Ariel Bui Disguised As Fate (10th Anniversary Edition) Love Note Collectables

I also honour your suffering and pain, remembering only vaguely now the depths of your trauma and despair that seemed never ending. I want to tell you; your life will get better. You will have adventures and learn to set better boundaries, find stability and peace’’.

The quote above forms part of a memo on the inside sleeve of the album Disguised As Fate, written today by Bui to her younger self, in recognition of her arduous voyage from a coming of age teenager to the fulfilled young adult that she is today. 

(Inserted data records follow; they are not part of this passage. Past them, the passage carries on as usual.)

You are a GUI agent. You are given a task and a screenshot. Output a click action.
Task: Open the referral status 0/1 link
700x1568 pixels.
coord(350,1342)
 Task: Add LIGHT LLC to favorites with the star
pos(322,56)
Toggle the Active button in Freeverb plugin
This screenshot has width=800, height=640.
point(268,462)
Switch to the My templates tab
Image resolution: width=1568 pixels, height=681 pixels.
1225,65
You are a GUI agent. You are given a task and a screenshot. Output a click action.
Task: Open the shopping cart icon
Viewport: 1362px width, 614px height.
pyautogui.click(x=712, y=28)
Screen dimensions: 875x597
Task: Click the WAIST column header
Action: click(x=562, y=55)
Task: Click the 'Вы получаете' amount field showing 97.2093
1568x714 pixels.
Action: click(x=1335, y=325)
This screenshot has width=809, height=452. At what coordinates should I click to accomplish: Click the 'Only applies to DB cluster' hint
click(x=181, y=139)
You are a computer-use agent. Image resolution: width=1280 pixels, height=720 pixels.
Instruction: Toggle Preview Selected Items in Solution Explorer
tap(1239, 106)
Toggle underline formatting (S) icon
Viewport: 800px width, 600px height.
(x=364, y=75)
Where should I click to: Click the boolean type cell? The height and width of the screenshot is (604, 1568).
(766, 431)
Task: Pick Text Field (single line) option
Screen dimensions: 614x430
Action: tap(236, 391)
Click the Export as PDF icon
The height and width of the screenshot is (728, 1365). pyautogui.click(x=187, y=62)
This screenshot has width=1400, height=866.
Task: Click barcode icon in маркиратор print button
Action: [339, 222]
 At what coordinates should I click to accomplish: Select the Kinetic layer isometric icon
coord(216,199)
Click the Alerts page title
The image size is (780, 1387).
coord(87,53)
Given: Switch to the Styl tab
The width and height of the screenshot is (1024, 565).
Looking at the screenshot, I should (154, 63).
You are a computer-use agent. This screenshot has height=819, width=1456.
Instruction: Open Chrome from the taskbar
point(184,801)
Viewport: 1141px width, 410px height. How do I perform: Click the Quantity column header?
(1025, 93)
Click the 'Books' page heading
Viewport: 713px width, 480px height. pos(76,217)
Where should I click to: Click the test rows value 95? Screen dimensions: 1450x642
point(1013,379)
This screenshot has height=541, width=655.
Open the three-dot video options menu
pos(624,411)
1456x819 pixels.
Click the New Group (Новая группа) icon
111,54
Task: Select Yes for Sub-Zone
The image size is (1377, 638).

The tenth anniversary re-release of Ariel Bui’s debut album was celebrated on September 16th at The Fond Object in East Nashville, on the closing day of the Americana Festival. Disguised As Fate was written by Bui between the ages of 15 and 20 while she, as a consequence of her mother’s mental illness, lived in various parts of the US, often with other members of her family. Her parents had emigrated from Vietnam to the US at the end of the Vietnam War and growing up, particularly in the predominately white environment of Florida, was difficult for Bui, coupled with her mother’s illness.

Now a classically trained musician and graduate of Rollins College in Florida, the album is in many ways a diary of that often traumatic and stressful youth, all of which heavily influenced the album. Titles include The Stranger (“My love for you’s disguised as hate, So I can have someone to blame, For the fact that I couldn’t’make you love me’’), How It Should Be (“All our lives we spend afraid, Of the future we have made’’) and Change (“But one day, someone sweet will come my way, And I’ll keep him at bay, Because I am afraid’’). All point to a young lady openly questioning and attempting to come to terms with her predicament. 

The album was co-produced by a close friend Dylan Ethier, who released it on his own Love Note Collectables label. Stripped back to the bare bones, the material essentially features Bui’s vocals and acoustic guitar, as she confronts the life issues she’s been dealt. The vulnerability and frailty in her vocals and lyrics are all too evident and, in many ways, recall a young Dolores O’Riordan.

Bui graduated from Rollins College in 2009 and abandoned the notion of a musical career, instead relocating to New Mexico, where she took up employment in a radically sustainable firm of architects and then worked for AmeriCorps’ Energy Conservation.Next, finding herself at a crossroads career wise, she was actively encouraged to revisit her musical vocation by friends who had recognised her unique and unclassifiable musical inventiveness. She subsequently settled in East Nashville and founded The Melodia Studio, which offers musical lessons to students of all ages, with the particular emphasis on ‘fun learning’. 

The re-release of Disguised As Fate is much more than simply an album. It is a brave celebration of the resilience of a young woman, against all the odds in many instances, who has found her true vocation in life as an artist and musical educator. It’s not a Saturday night party listen and needs to be approached in the context of the intriguing backstory. 

The memo quoted at the top of this review, in its totality, together with the poetic lyrics from this album, could fittingly be included in English Literature school curriculums for teenagers, by way of reassurance and awareness that difficult times do pass.